LOGAN COUNTY, Ohio (WDTN) — With severe weather in our forecast for several days, local emergency management agencies are wanting to prepare residents on how to weather the storms.
The City of Bellefontaine said they are monitoring the weather and have safety forces on duty for 24 hours to answer emergency calls.
The Logan County Emergency Management Agency (EMA) said there are several areas, including the Mad River Mountain area and Indian Lake, that may be more prone to flooding and drivers need to be aware.
“Five inches of rain within an hour will flash flood anybody especially if the land is already saturated, the biggest thing is to stay aware of what’s coming in,” said Logan County EMA Director Helen Norris.
With severe weather aimed towards the northern region of the Miami Valley over the next couple of days, Logan County EMA is warning residents that flash flooding is a real possibility. Severe storms can throw debris into roadways and bring down power lines, but officials want to remind drivers of Senate Bill 106.
The bill went into effect March 2015. The law prohibits drivers from guiding their vehicles into clearly marked flooded roadways. Drivers could pay a $2,000 fine to cover rescue costs. The bill, which had the backing of the Emergency Management Association of Ohio and the Ohio Fire Chiefs Association, was inspired by the 2006 death of volunteer swift water rescuer Allan “Buzz” Anderson in Lorain County who died during an attempt to rescue two stranded teens.

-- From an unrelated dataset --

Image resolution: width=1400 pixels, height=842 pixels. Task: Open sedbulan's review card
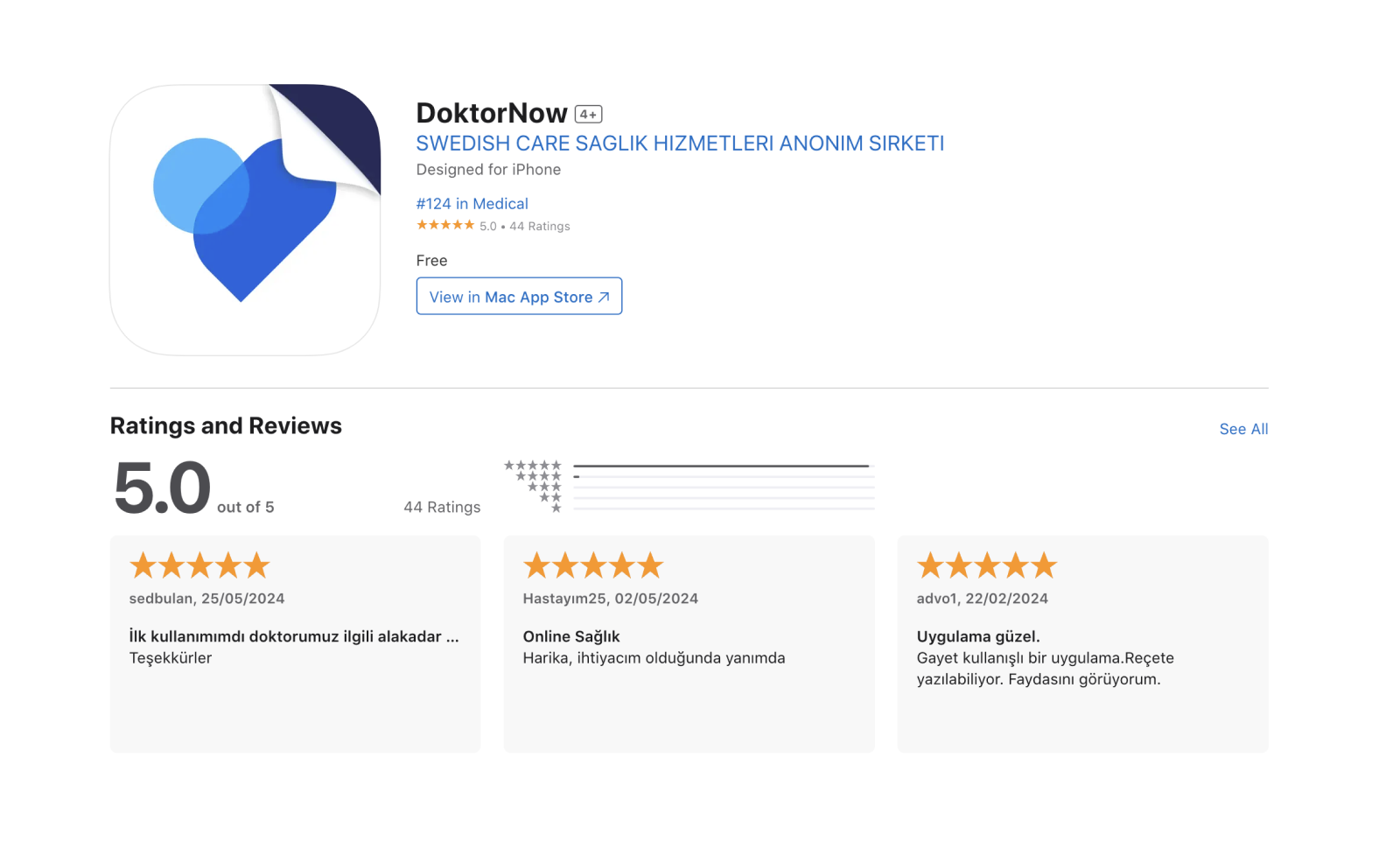(x=295, y=644)
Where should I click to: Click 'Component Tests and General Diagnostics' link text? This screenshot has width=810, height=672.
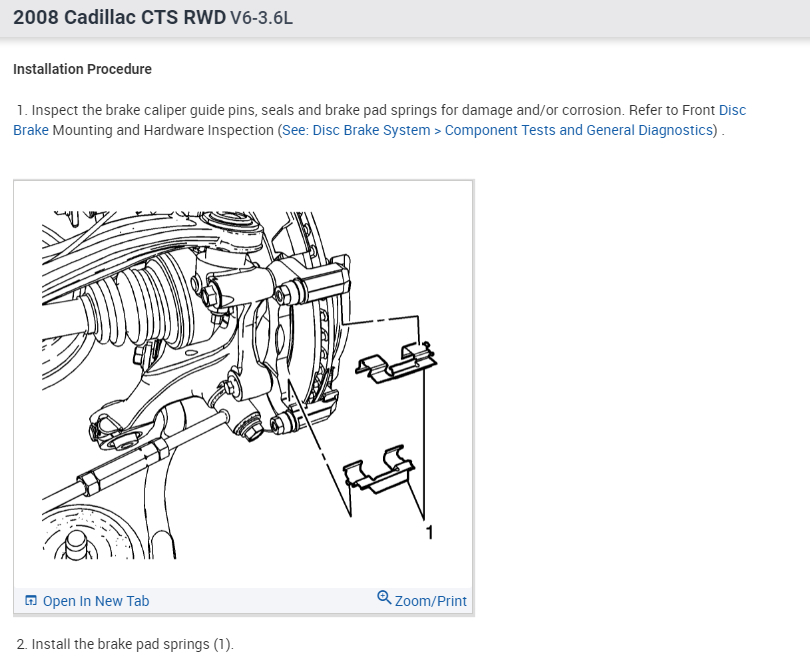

The teens survived.
“The fine will be given to the responders who put their lives at risk to save you so we want everyone to be safe and not injured, and if we can save you a couple of bucks, that’s the plan,” said Norris.
Right now, officials say residents need to be downloading alert notifications to ensure when the storm hits, you’ll know right away.
“Choose anything you want and get weather alerts for your area so you can stay informed if something severe is coming in, you’ll know it and take shelter,” said Norris.
Bellefontaine City’s Safety Services said utility outages should be reported to utility providers.
If residents are in a life threatening situation, call 911. If it is not an emergency, do not call 911. Other non-emergency services can be reported to the police department’s business line or the fire department.